Aldilà dei gusti, del piace o non piace, i meriti di Paola Cortellesi sono molteplici – e non servivamo noi di certo a ricordarli. All’interno di “C’è ancora domani”, sua opera prima alla regia, c’è il coraggio di raccontare una storia che non è sconosciuta, e forse riguarda molti di noi. Quegli scorci in bianco e nero dell’Italia appena uscita dalla guerra, che però vedevano dentro le case di molte donne un’altra guerra, dolorosa dentro, per gli strascichi che ne sono derivati, ma anche fuori, per i lividi e le ferite. C’è il silenzio di chi è stato al suo posto e la paura, quella di chi ha vissuto sulla sua pelle cos’è stato (ed è tuttora) il patriarcato. Ma anche un messaggio alla società di oggi, che molto spesso dimentica di guardarsi indietro negli anni e si volta solo per disinteressarsi.
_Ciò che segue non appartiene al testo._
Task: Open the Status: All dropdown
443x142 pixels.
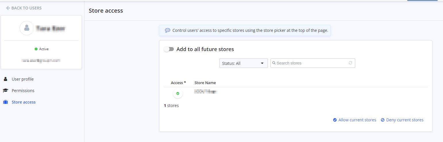Action: [x=243, y=63]
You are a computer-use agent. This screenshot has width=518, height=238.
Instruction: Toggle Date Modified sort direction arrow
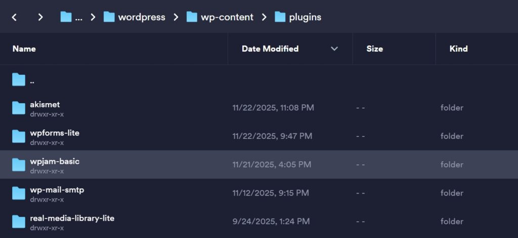click(x=334, y=49)
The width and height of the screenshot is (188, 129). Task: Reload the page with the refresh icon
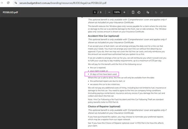pos(8,3)
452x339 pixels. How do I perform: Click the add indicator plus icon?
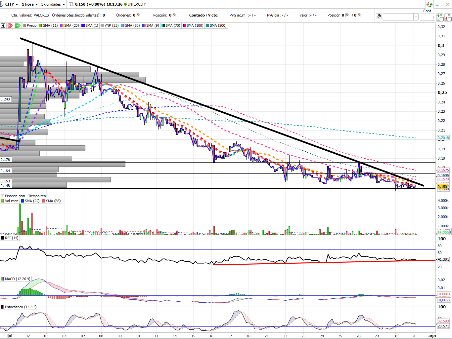click(x=3, y=25)
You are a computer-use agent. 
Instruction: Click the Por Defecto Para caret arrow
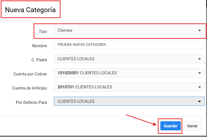(x=200, y=101)
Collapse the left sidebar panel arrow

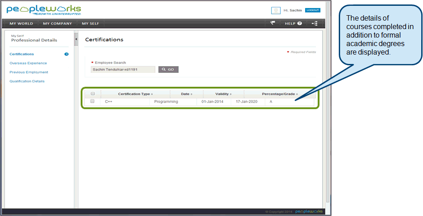coord(76,40)
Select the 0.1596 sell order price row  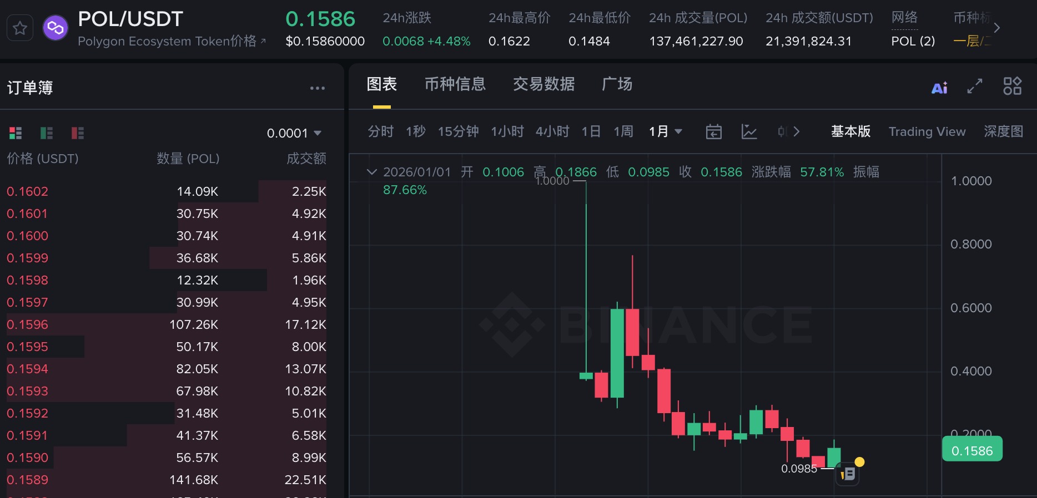click(28, 324)

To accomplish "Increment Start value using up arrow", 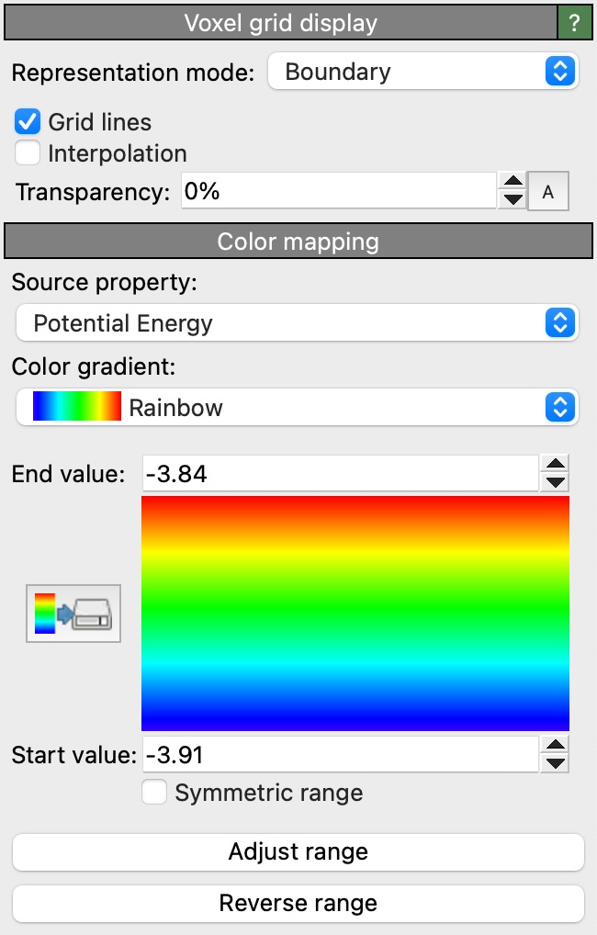I will coord(556,745).
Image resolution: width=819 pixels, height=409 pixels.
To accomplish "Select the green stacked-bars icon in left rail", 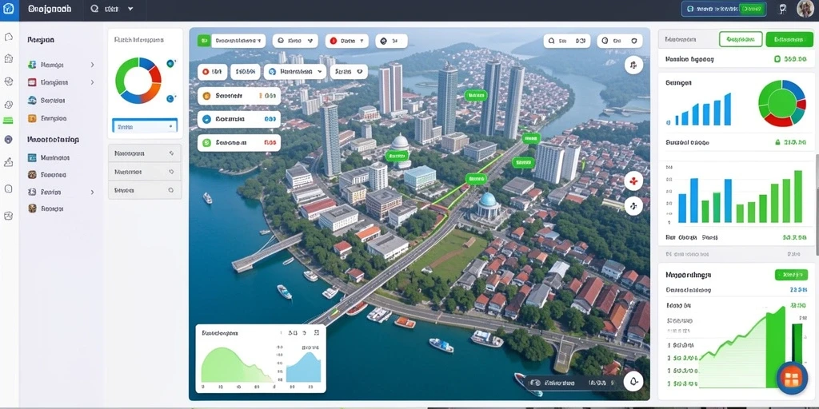I will pyautogui.click(x=8, y=121).
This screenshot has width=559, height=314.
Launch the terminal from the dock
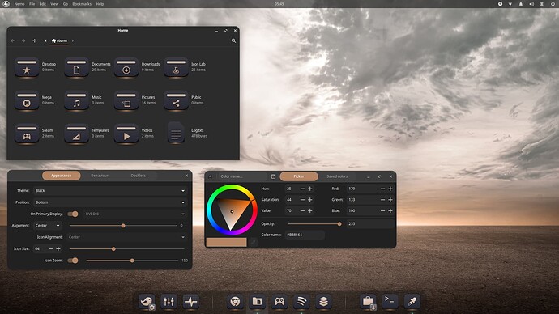coord(390,302)
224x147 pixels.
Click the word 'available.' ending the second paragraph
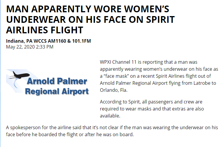(x=110, y=116)
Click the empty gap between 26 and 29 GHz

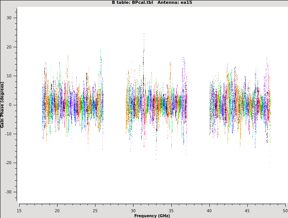[x=114, y=105]
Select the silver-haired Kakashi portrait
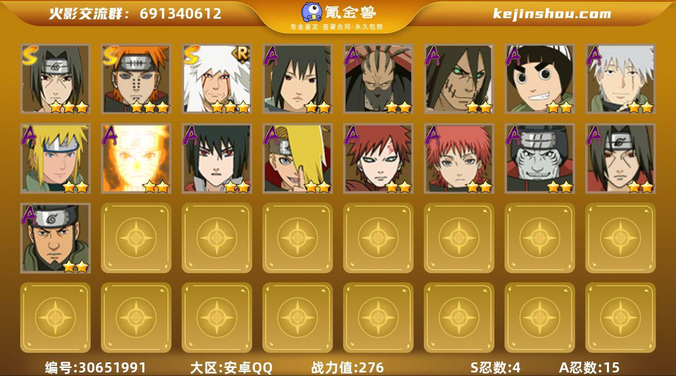Screen dimensions: 676x376 point(621,79)
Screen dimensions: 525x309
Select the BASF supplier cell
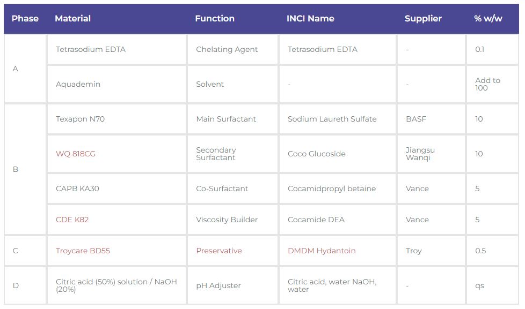pos(431,119)
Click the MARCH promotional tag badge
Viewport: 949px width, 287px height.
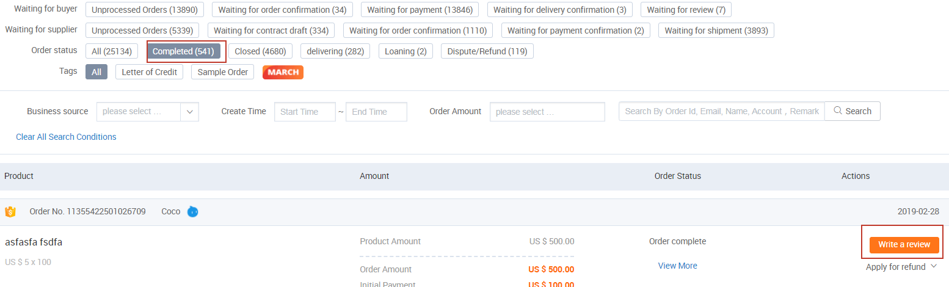click(x=283, y=72)
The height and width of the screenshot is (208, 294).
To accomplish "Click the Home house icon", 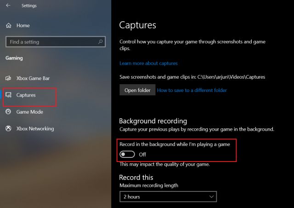I will (9, 25).
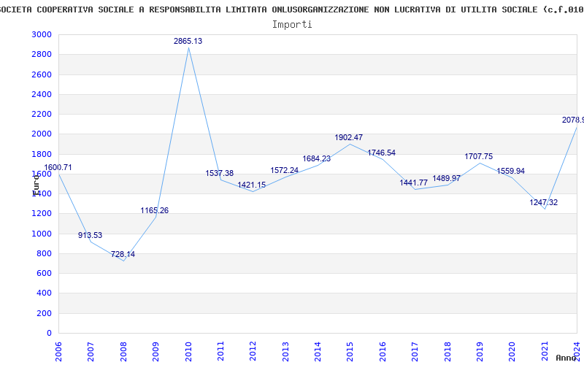Select the 2015 x-axis year label
The height and width of the screenshot is (365, 584).
[x=350, y=350]
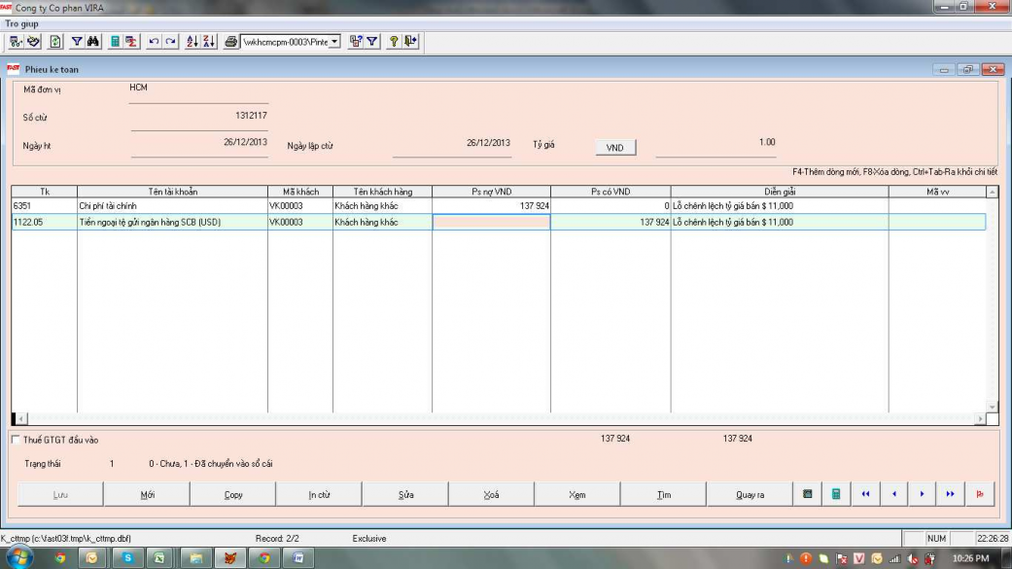This screenshot has width=1012, height=569.
Task: Click the printer icon in toolbar
Action: coord(231,42)
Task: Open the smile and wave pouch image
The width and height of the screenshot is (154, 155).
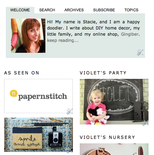Action: tap(39, 135)
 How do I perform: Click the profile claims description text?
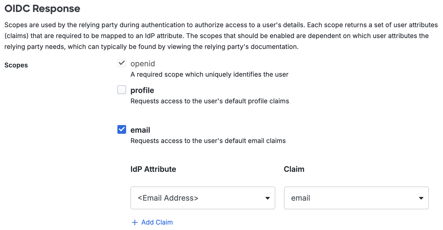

Lo fa alle urne, leggendo le notizie del giorno, nelle proprie relazioni, nel quotidiano. Nonostante ci siano state generazioni che con il sangue hanno lottato per imporre i propri diritti e la propria libertà, o anche solo per far sentire la propria voce. Persino “A bocca chiusa”, come canta Daniele Silvestri. Ecco, aggiungere altri punti sarebbe superfluo, ma se c’è una cosa, tra le tante scritte un po’ ovunque, quello che vorremmo consigliarvi è: andatelo a vedere.